4. **Review** the results in the portal or via `project_client.evaluations.get(...)`.

### Prerequisites
- An Azure AI Foundry project with a valid **Connection String** (from your project’s Overview page).
- An Azure OpenAI deployment (if using AI-assisted evaluators).


In [17]:
import os
from azure.ai.projects import AIProjectClient
from azure.ai.projects.models import (
    Evaluation, Dataset, EvaluatorConfiguration, ConnectionType
)
from azure.ai.evaluation import F1ScoreEvaluator, RelevanceEvaluator, ViolenceEvaluator
from azure.identity import DefaultAzureCredential
from azure.core.exceptions import ServiceResponseError
import time

# 1) Connect to Azure AI Foundry project
project_conn_str = os.environ.get("PROJECT_CONNECTION_STRING")
credential = DefaultAzureCredential()

project_client = AIProjectClient.from_connection_string(
    credential=credential,
    conn_str=project_conn_str
)
print("✅ Created AIProjectClient.")

# 2) Upload data for evaluation
uploaded_data_id, _ = project_client.upload_file(str(eval_data_path))
print("✅ Uploaded JSONL to project.
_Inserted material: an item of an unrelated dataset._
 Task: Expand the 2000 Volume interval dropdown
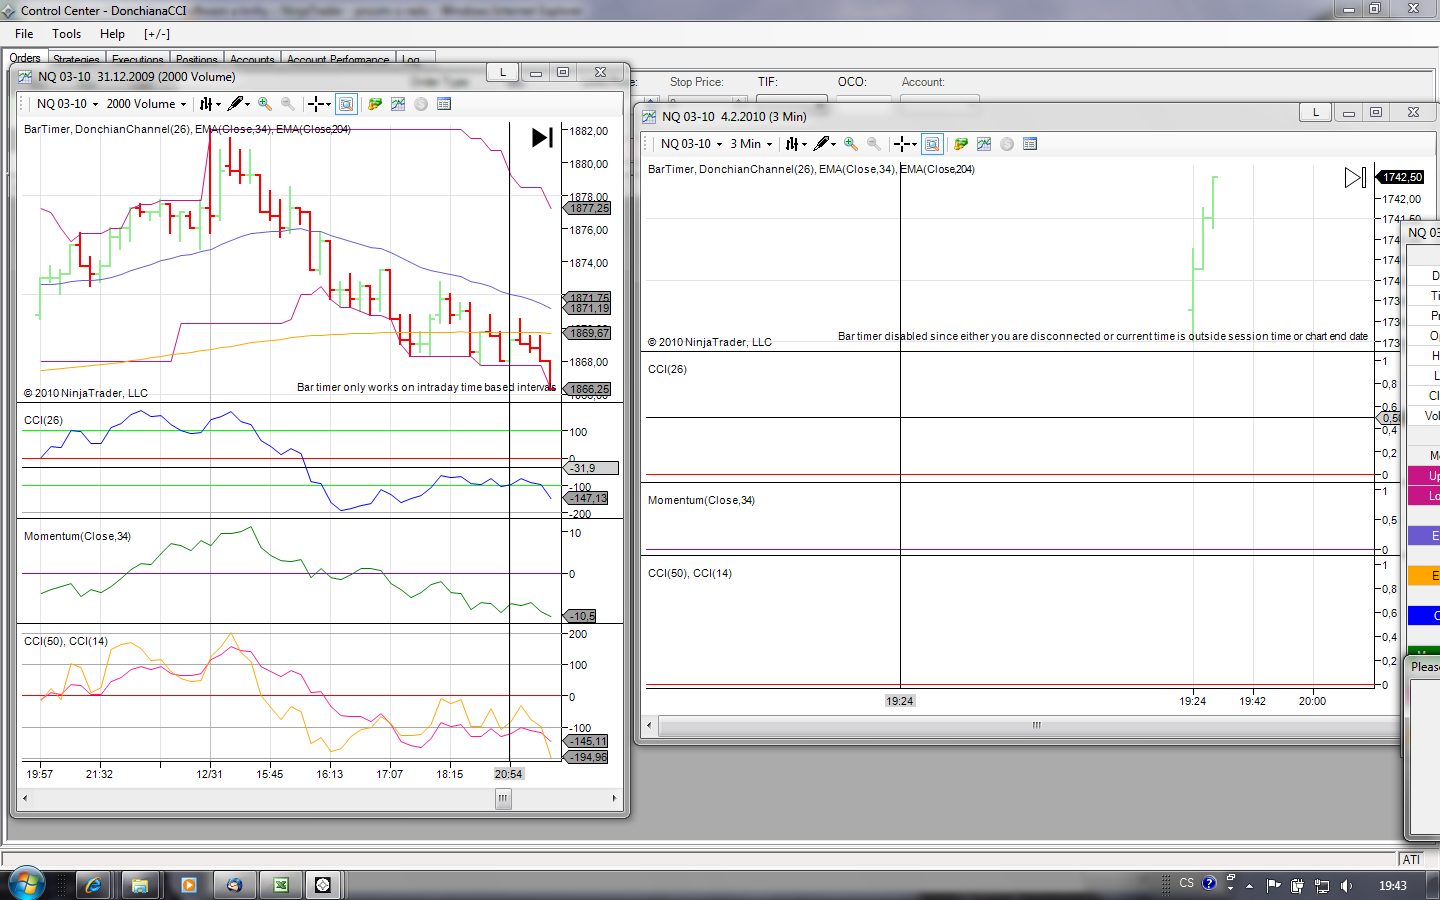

Data asset ID:", uploaded_data_id)

# 3) Prepare an Azure OpenAI connection for AI-assisted evaluators
default_connection = project_client.connections.get_default(
    connection_type=ConnectionType.AZURE_OPEN_AI
)

model_config = default_connection.to_evaluator_model_config(
    deployment_name='gpt-4o', 
    api_version='2024-12-01-preview'
)
model_config['type'] = 'azure_openai'

evaluation = Evaluation(
    display_name="Health Fitness Remote Evaluation",
    description="Evaluating dataset for correctness.",
    data=Dataset(id=uploaded_data_id),
    evaluators={
        "f1_score": EvaluatorConfiguration(id=F1ScoreEvaluator.id),
        "relevance": EvaluatorConfiguration(
            id=RelevanceEvaluator.id,
            init_params={"model_config": model_config}
        ),
        "violence": EvaluatorConfiguration(
            id=ViolenceEvaluator.id,
            init_params={"azure_ai_project": project_client.scope}
        )
    }
)

# Helper: Create evaluation with retry logic
def create_evaluation_with_retry(project_client, evaluation, max_retries=3, retry_delay=5):
    for attempt in range(max_retries):
        try:
            result = project_client.evaluations.create(evaluation=evaluation)
            return result
        except ServiceResponseError as e:
            if attempt == max_retries - 1:
                raise
            print(f"⚠️ Attempt {attempt+1} failed: {str(e)}. Retrying in {retry_delay} seconds...")
            time.sleep(retry_delay)

# 5) Create & track the evaluation using retry logic
cloud_eval = create_evaluation_with_retry(project_client, evaluation)
print("✅ Created evaluation job. ID:", cloud_eval.id)

# 6) Poll or fetch final status
fetched_eval = project_client.evaluations.get(cloud_eval.id)
print("Current status:", fetched_eval.status)
if hasattr(fetched_eval, 'properties'):
    link = fetched_eval.properties.get("AiStudioEvaluationUri", "")
    if link:
        print("View details in Foundry:", link)
else:
    print("No link found.")

### Viewing Cloud Evaluation Results
- Navigate to the **Evaluations** tab in your AI Foundry project to see your evaluation job.
- Open the evaluation to view aggregated metrics and row-level details.
- For AI-assisted or risk & safety evaluators, you'll see both average scores and detailed per-row results.